What to produce
Answer with nothing except the number of lines in the listing that include the word "computer".

Dataset entries
*****

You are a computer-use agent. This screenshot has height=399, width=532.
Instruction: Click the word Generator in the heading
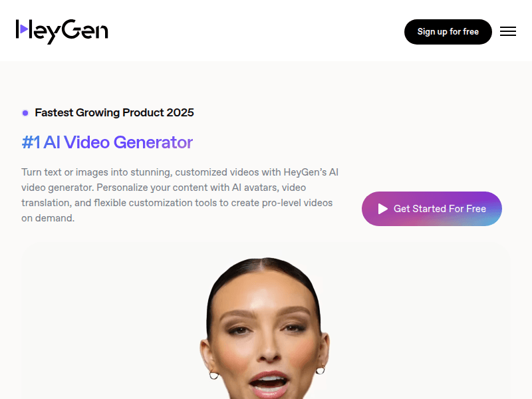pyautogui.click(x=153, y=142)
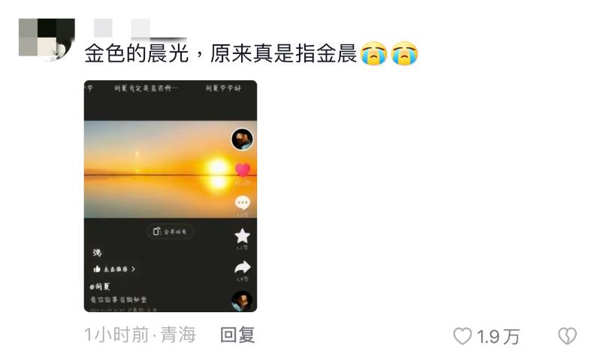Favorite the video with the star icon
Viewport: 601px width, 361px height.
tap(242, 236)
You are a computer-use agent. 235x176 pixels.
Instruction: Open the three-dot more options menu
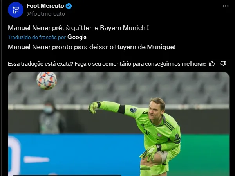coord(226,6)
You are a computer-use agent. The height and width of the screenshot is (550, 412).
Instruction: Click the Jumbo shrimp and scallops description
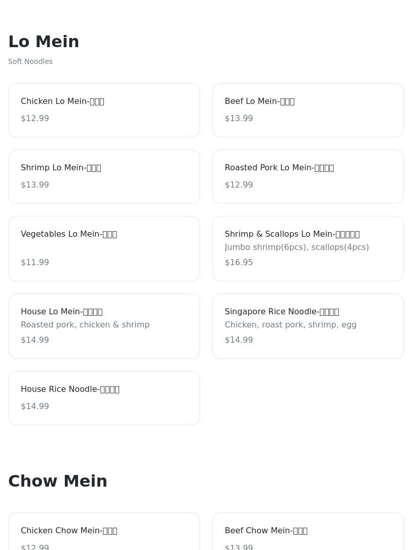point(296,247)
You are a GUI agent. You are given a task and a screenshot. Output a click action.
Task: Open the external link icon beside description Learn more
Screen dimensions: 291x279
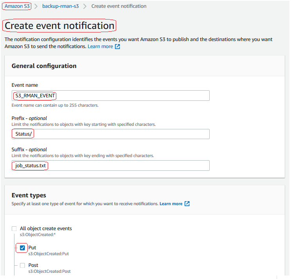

*****

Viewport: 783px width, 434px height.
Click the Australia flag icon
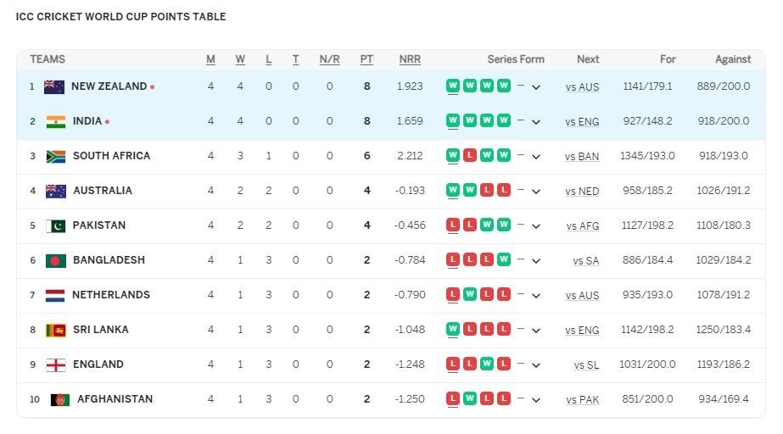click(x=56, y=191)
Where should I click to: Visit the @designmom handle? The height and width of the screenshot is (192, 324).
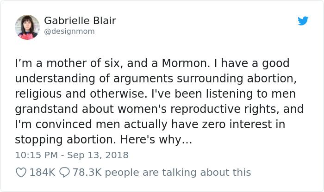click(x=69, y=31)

*****

Result below
3